Nyatanya, petikan dua kalimat indah yang menghiasi
kolong jembatan penyeberangan orang (JPO) di Jalan Asia Afrika, Kota Bandung,
itu menjadi salah satu tempat yang instagramable
bagi para wisatawan yang sengaja datang ke kota berjuluk Paris van Java itu.
Galibnya berkunjung ke Kota Kembang, di sela tugas kedinasan, saya mengisi
waktu mengunjungi kampus, pusat studi, penerbit buku dan situs atau bangunan
bersejarah.

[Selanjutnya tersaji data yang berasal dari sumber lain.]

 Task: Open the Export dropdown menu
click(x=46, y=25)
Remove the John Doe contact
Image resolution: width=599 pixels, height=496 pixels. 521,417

Gedung-gedung tua peninggalan Belanda di sepanjang Jalan Asia
Afrika, dengan segala cerita dan heroisme di balik sejarah bangunan fisik itu, pernah
saya kunjungi bertahun-tahun lampau, sebut saja seperti gedung yang menjadi
bagian dari sejarah berlangsungnya Konferensi Asia Afrika (KAA) pada 18
April-24 April 1955 yaitu Gedung Merdeka.
Kemudian, berjarak beberapa meter, tampak bangunan yang pernah menjadi
salah satu lokasi rangkaian acara Konferensi Asia Afrika, yang gedung itu kini
menjadi Museum Konferensi Asia Afrika. Tidak jauh dari kedua bangunan tersebut,
terdapat salah satu hotel yang juga menjadi lokasi para pemimpin dunia menginap
selama penyelenggaraan KAA. Hotel tersebut bahkan masih menyimpan bukti asli berupa
buku kehadiran para pemimpin dunia yang diabadikan di salah satu kotak berlapis
kaca di dekat pintu masuk hotel. Ringkasnya, lokasi-lokasi tersebut dipakai
para pemimpin dunia untuk bertemu dan berbicara hingga terbentuk Dasasila
Bandung.
Rabu, 21 Agustus 2024, sekira pukul 19.30 WIB saya memilih napak tilas
ke rumah Inggit Garnasih, istri kedua Presiden Soekarno setelah berpisah dari
Siti Oetari, putri sulung Oemar Said Tjokroaminoto pada 1923. Sebelum singgah
di rumah bersejarah tersebut, saya terlebih dahulu mengunjungi toko buku Toga Mas
beralamat di Jalan Supratman No.45, Cihapit, Kec. Bandung Wetan, sedari sore
hingga lepas Magrib. Toko buku tersebut menjadi alternatif buat saya di Kota Bandung
selain Palasari yang melegenda itu.
Berkat bantuan sahabat saya, Hadi, warga Kota Bandung, saya diajak jalan-jalan menggunakan kendaraan roda dua miliknya menikmati suasana malam di Kota Bandung. Karena suhu malam itu dingin, jaket membuat tubuh saya selalu hangat. Perjalanan pun makin terasa asyik. Apatahlagi, usai rumah Inggit Ganarih, rute perjalanan kami berikutnya adalah Punclut (singkatan dari Puncak Ciumbuleuit), sebuah kawasan dataran tinggi terdekat dari Kota Bandung. Menurutnya, selain menjadi salah satu pusat kuliner khas Bandung, dari Punclut pengunjung bisa melihat suasana malam hari kota Bandung dari ketingggian. Benar-benar tawaran yang sulit ditolak.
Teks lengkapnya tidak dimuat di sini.